The Phelps Sanitarium, later known as the Battle Creek Sanitarium, was a health care facility located at 197 N. Washington Avenue in Battle Creek, Michigan. The building was demolished in 1985.

==History==
The Phelps Sanitarium was built by brothers O.S. and Neil S. Phelps, with construction beginning in 1899 and completed in 1900. The sanitarium was intended to compete with the nearby Battle Creek Sanitarium operated by Dr. John Harvey Kellogg. However, the Phelps brothers went bankrupt within four years, and in 1904 the building was sold to C. W. Post, who used it to house his Trades and Workers Association labor union. In 1906, Bernarr MacFadden opened his own sanatorium in the building, which lasted only until 1909.

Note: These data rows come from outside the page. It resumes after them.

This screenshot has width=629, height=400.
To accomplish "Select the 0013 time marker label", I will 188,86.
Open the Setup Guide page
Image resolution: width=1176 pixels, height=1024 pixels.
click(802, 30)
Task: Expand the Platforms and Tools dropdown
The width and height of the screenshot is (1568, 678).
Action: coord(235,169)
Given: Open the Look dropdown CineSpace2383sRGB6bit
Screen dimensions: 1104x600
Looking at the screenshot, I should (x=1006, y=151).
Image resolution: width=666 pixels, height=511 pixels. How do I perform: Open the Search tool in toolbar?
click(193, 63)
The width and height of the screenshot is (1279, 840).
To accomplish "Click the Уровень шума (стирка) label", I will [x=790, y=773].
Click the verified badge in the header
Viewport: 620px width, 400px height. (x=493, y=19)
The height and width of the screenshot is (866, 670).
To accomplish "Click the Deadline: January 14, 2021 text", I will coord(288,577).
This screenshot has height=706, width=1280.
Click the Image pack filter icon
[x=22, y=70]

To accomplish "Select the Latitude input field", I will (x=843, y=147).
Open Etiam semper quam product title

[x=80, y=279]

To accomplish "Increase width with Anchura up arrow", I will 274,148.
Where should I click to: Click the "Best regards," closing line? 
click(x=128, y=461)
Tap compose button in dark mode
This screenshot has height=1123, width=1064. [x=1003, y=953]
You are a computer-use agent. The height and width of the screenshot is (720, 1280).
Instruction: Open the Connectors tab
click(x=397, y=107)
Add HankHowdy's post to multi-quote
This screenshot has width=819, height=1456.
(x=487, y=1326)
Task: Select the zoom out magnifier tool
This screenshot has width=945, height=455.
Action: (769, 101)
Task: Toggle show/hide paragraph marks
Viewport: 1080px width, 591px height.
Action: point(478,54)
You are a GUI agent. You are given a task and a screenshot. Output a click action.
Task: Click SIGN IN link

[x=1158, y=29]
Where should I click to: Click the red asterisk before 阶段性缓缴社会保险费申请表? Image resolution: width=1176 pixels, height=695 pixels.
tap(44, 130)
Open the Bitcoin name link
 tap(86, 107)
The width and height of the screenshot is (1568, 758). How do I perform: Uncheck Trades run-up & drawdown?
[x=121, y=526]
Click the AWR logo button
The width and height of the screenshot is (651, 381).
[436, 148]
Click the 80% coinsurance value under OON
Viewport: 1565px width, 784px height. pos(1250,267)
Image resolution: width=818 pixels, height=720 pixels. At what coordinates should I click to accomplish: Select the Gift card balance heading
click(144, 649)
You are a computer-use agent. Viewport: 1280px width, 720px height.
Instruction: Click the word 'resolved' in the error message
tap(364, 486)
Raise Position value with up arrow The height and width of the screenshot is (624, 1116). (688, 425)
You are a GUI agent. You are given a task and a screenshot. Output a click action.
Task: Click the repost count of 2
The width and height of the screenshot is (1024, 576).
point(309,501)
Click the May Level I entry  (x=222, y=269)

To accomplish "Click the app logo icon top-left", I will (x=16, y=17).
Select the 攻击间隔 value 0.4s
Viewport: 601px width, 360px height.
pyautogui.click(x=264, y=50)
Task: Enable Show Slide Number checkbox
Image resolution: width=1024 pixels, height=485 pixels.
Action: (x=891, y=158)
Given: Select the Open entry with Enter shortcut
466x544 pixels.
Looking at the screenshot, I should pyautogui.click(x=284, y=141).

In 1913, Dr. Kellogg purchased the building and used the building as a Sanitarium Annex. In 1942, the original Battle Creek Sanitarium building was sold to the federal government to become Percy Jones Army Hospital, and Kellogg's sanatorium moved into the former Phelps Sanitarium building. In 1957, the building was purchased by the Seventh-day Adventist Church. They operated the sanatorium for some time, constructing an annex in 1970. However, the original Phelps Sanitarium building was demolished in 1985.

==Description==
The Phelps Sanitarium was constructed entirely of fieldstone, and at the time of construction was reputed to be the largest fieldstone building in the United States.